> [Your goal]: Look below for the line holding "Click the flag icon beside 上海" and the line holding "has height=600, width=800.". Repeat those two and everything between, exactly.

══════════

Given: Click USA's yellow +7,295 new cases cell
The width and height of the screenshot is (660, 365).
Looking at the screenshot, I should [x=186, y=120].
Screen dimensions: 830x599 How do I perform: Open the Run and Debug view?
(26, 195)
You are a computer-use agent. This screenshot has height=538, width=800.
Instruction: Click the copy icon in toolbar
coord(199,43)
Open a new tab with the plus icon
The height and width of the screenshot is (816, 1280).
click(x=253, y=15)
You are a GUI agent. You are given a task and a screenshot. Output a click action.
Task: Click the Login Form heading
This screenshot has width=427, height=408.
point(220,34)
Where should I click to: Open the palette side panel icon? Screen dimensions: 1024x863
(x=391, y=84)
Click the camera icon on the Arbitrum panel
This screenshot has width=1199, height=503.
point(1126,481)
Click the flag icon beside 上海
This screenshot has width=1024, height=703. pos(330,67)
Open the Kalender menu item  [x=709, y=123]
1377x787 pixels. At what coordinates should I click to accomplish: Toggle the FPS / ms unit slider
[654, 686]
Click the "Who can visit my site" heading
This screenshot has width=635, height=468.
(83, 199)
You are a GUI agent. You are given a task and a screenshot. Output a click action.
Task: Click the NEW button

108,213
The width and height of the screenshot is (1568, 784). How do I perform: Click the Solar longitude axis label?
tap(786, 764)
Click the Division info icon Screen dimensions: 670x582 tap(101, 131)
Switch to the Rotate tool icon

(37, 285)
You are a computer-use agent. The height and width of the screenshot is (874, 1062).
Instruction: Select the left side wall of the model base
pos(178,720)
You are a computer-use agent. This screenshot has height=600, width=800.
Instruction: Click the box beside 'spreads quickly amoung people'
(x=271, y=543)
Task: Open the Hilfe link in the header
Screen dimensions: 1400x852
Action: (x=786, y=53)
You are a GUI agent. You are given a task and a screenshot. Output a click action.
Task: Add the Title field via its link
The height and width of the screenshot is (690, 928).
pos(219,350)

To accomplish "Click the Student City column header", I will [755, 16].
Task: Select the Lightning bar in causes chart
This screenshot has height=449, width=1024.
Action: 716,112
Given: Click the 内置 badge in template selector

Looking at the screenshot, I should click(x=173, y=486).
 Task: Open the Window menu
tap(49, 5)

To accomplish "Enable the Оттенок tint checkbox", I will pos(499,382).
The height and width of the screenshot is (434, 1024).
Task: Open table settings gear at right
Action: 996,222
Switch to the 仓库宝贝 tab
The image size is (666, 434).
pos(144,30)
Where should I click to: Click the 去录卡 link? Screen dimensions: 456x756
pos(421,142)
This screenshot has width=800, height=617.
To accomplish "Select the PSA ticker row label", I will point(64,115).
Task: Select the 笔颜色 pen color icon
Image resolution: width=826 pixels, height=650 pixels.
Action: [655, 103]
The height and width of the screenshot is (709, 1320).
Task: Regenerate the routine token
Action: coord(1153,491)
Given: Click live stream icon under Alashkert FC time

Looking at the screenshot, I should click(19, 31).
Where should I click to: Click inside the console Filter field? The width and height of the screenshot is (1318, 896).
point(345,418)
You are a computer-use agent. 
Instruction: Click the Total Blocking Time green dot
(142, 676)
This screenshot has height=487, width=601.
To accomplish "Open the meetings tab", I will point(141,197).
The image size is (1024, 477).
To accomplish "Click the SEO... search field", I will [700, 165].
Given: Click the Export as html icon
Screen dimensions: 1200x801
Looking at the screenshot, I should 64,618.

══════════

> [Solution for this problem]:
Click the flag icon beside 上海
This screenshot has width=1024, height=703. pos(330,67)
Open the Kalender menu item  [x=709, y=123]
1377x787 pixels. At what coordinates should I click to accomplish: Toggle the FPS / ms unit slider
[654, 686]
Click the "Who can visit my site" heading
This screenshot has width=635, height=468.
(83, 199)
You are a GUI agent. You are given a task and a screenshot. Output a click action.
Task: Click the NEW button

108,213
The width and height of the screenshot is (1568, 784). How do I perform: Click the Solar longitude axis label?
tap(786, 764)
Click the Division info icon Screen dimensions: 670x582 tap(101, 131)
Switch to the Rotate tool icon

(37, 285)
You are a computer-use agent. The height and width of the screenshot is (874, 1062).
Instruction: Select the left side wall of the model base
pos(178,720)
You are a computer-use agent. This screenshot has height=600, width=800.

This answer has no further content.